NEW YORK – Cognitive-behavioral therapy seems to ramp up the beneficial effect of antidepressant treatment for children and teens.
About 60% of youngsters will respond favorably to their first antidepressant medication – generally a selective serotonin reuptake inhibitor (SSRI), Dr. Karen D. Wagner said at a psychopharmacology update held by the American Academy of Child and Adolescent Psychiatry.
Switching to a different antidepressant will help about 50% of those who don’t respond. But adding psychotherapy will grab about 10% more – bringing the total response rate up to around 70%, said Dr. Wagner of the University of Texas Medical Branch, Galveston.
The landmark TORDIA (Treatment of Resistant Depression in Adolescents) study showed very clearly that piggybacking both treatments is more effective than using medication alone (JAMA 2008;299:785-92).
The study was published in 2008 but remains a key piece of clinical evidence for helping youngsters with treatment-resistant depression. It included about 300 teens who failed their initial 8-week SSRI therapy. They were then randomized to 12 weeks of switching to a different SSRI alone; switching to venlafaxine alone; or switching to either of the drugs plus cognitive-behavioral therapy (CBT).
Adding CBT to either medication showed a higher response rate (55%) than did the medication alone (40%). The new drugs alone were equally effective (new SSRI, 47%; venlafaxine, 48%).
TORDIA could give the impression that psychotherapy might be the best choice for initial treatment, Dr. Wagner said. While it is a great add-on, the timing of CBT response is a big consideration.
"CBT certainly increases the pool of patients who will respond, but it is not as effective initially as medication. CBT eventually does catch up, but if you have a child with moderate to severe depression, the question is: Do we have the time for that? I tend to encourage parents to think about medication first if we don’t have many months to wait for a child to get well."
Choosing among off-label medications
Venlafaxine is one of many antidepressants that are not approved for use in children and teens. Treating depression in youngsters almost always means off-label prescribing. Only two antidepressants – fluoxetine and escitalopram – are Food and Drug Administration–approved for children and teens, and only fluoxetine is approved for children younger than 12 years. And data are actually mixed about fluoxetine; a recent published study showed it was no different from placebo over 6 months.
Of the older, more well-known antidepressants, only two have positive data for youngsters. One randomized study of citalopram posted positive findings for its primary endpoint (Am. J. Psychiatry 2004;161:1079-83). The other is sertraline, which had positive overall findings in a pooled analysis, although the individual studies were negative (JAMA 2003;290:1033-41).

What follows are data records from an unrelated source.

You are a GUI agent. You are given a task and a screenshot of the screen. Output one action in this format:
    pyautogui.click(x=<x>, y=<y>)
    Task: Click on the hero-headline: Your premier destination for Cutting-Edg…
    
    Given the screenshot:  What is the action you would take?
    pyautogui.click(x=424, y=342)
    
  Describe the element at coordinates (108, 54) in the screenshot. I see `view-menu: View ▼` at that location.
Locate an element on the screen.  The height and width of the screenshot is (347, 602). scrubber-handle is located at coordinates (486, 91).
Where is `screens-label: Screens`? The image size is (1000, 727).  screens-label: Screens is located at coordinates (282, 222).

Studies on all of the other drugs were negative, including mirtazapine (two studies), nefazodone (two), paroxetine (three), and venlafaxine (two). This doesn’t mean the medications won’t work – they do benefit some children, Dr. Wagner said. But parents need to know that the studies in children were not positive. However, she added, the safety profiles were all reasonably good.

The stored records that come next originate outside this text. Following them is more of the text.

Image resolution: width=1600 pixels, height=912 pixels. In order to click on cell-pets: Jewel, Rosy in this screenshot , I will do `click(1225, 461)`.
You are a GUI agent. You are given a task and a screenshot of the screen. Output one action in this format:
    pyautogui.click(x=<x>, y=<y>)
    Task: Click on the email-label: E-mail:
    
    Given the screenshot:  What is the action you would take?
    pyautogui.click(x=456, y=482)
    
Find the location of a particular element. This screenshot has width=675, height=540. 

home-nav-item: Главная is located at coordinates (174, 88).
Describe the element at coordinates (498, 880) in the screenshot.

There are no pediatric safety or efficacy data on any of the new antidepressants. That list includes vilazodone, desvenlafaxine, levomilnacipran, vortioxetine, as well as the less-traditional choices of l-methylfolate and ketamine.

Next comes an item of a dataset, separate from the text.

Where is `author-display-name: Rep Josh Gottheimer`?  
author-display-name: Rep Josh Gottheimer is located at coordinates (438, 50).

"When you’re thinking about a treatment algorithm, these should be very, very low on the list," Dr. Wagner said. "And make sure to let parents know there are some safety and efficacy data in adults, but they have never been studied in children or adolescents."
Duloxetine disappoints in latest studies
The newest evidence for duloxetine in youngsters with depression looks lousy.
In two highly anticipated, yet-unpublished, phase III trials, duloxetine and fluoxetine – which is already approved for kids – completely fell apart relative to placebo, Dr. Wagner said.
The studies were both sponsored by Eli Lilly; they comprised a total of about 1,000 children and teens. Both included 10-week acute treatment phases followed by 6-month extensions.
The first study randomized patients to up to 120 mg of duloxetine, up to 40 mg of fluoxetine, or placebo for 10 weeks. After that, those who were taking placebo crossed over to up to 120 mg of duloxetine for 6 months. The other regimens remained stable.
By 10 weeks, the mean decrease in the Children’s Depression Rating Scale was 24.3 points for duloxetine, 23.7 points for fluoxetine, and 24.3 points for placebo. By 36 weeks, the CDRS for children still taking duloxetine had decreased another 7 points. It decreased by an additional 9.9 points in those who continued fluoxetine, and by 9.6 points in those who crossed over to duloxetine. None of the between-group differences were significant.